Dawn came, and that father found the bag. And when he untied it, and saw the gold coins pouring out, he was astonished. Not just astonished – he was filled with joy and amazement. And as he wept with delight, he called out to God and gave thanks for the incredible provision. And he counted out the coins, and saw that it would make a fine dowry indeed. And without delay, he made arrangements for his eldest daughter's marriage – that meant a good life for her, and one less mouth to feed for him, and spared both of them from doing harm to their own souls.

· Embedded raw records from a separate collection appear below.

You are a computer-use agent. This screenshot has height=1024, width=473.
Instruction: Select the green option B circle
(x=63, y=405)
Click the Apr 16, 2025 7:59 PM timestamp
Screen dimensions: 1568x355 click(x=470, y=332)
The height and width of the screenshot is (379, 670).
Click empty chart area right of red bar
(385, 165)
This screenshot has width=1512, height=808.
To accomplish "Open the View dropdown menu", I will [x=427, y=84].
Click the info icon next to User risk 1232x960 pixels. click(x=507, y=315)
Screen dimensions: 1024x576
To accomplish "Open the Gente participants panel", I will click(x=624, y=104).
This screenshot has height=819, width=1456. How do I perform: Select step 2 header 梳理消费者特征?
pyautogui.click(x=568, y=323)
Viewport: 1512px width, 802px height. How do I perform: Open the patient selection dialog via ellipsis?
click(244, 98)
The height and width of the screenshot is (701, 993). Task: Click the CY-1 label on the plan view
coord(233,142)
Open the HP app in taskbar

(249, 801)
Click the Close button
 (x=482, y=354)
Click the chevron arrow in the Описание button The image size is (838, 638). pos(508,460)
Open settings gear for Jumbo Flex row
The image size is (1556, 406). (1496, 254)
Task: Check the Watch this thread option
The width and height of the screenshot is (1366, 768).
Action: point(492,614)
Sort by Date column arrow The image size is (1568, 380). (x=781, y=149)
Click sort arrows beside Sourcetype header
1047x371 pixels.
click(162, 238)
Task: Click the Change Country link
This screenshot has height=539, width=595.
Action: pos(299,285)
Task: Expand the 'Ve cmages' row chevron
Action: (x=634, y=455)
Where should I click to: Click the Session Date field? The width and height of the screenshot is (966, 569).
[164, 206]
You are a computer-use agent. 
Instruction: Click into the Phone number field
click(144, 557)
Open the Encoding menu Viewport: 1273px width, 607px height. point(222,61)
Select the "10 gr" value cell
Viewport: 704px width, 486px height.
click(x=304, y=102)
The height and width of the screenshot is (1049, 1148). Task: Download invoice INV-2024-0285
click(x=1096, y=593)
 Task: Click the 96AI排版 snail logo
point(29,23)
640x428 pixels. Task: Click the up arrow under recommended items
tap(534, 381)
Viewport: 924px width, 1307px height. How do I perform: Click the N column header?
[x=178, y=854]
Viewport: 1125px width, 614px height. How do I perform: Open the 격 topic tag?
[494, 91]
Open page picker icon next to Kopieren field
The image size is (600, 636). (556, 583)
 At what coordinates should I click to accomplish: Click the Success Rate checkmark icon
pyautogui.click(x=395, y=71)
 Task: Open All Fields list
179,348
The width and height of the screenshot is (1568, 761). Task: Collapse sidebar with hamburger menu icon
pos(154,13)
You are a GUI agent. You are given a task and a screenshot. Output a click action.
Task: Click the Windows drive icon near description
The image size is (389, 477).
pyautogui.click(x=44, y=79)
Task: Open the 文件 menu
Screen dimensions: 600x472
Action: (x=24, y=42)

After the wedding, Nikolaos saw that God had taken his good deed and used it to bless the family. So later that night, Nikolaos filled another bag with just as much gold. And what he'd done before, he did again: crept out in the night, took aim, tossed the bag through the window, ran home. Morning came, and the father saw the bag. He never expected it – not again. But it knocked him off his feet. He fell prostrate on the ground, overwhelmed and speechless, but grateful to God and wishing only that he could find out what angel God had sent to answer his unspoken prayers.

The father made arrangements for his middle daughter's marriage. And some night soon after the wedding ceremony, Nikolaos filled a third bag with coins of gold. He tied it tight. He crept once more through the night, during the quietest of hours. And there was the open window once again. He pulled back his arm. And there's the toss! The bag sailed through the air, through the window, and landed with a soft crash. But it did not, as before, go unnoticed. No, each night since the wedding, the father had kept vigil, waiting up and listening carefully for that sound. 

And so he was ready. He pounced into the street and ran after Nikolaos, whose efforts to flee were unsuccessful. The father caught up to him, grabbed him by the arm, spun him around, saw his face – and recognized him. He knew Nikolaos, knew why he did it – he knew it was because Nikolaos loved Jesus and wanted to serve Jesus and do his will. And as the father fell to the ground and hugged Nikolaos by the legs and thanked him with great sobs, Nikolaos asked only one thing: to promise not to tell the public for as long as he lived. And so the father agreed. His youngest daughter was married soon thereafter, poverty was relieved, and they all returned to the faith of Jesus Christ.

This is maybe the most famous story from Nikolaos' life. It takes up about a third of his earliest biography. It shows up in art from some of the earliest portrayals of St. Nick we have. As the story kept being retold, it mutated and changed. In some versions, the bags of gold landed in the girls' shoes or stockings. And as the story spread to northern Europe, it came to climates where open windows at night just didn't connect with people. And so somebody tweaked the story even more as they retold it. It wasn't through an open window that the bags flew; no, no, the window wasn't open – the bags fell down a chimney. And ever since then, Santa in the public mind has sent his bag of presents down the chimney to bless all the children of the house.

The title of this series is, “Serve Jesus Like Santa.” And now we know what Santa did. The great thing about this story is that you don't need miraculous powers to imitate it. You don't even need to be as wealthy as he was then. You don't need great age or lots of life experience. You just need the desire to obey God and a willingness to take your own resources, the money of your own bread, and use it for mercy to those in distress – those in danger, not just of physical harm, but of being pressured into spiritual harm. 

It may take some thinking. But that's why we're together as a church, as the ekklesia here. And it's why we partner with groups like The Factory Ministries and the Together Initiative. None of us has to do it alone. We, too, can bless the children, and the rest, in this place – our Patara – where God has seen fit to raise us up. That's serving Jesus like Santa. And this season is surely about nothing less. Go and, as his Spirit makes clear to you, do likewise. Amen.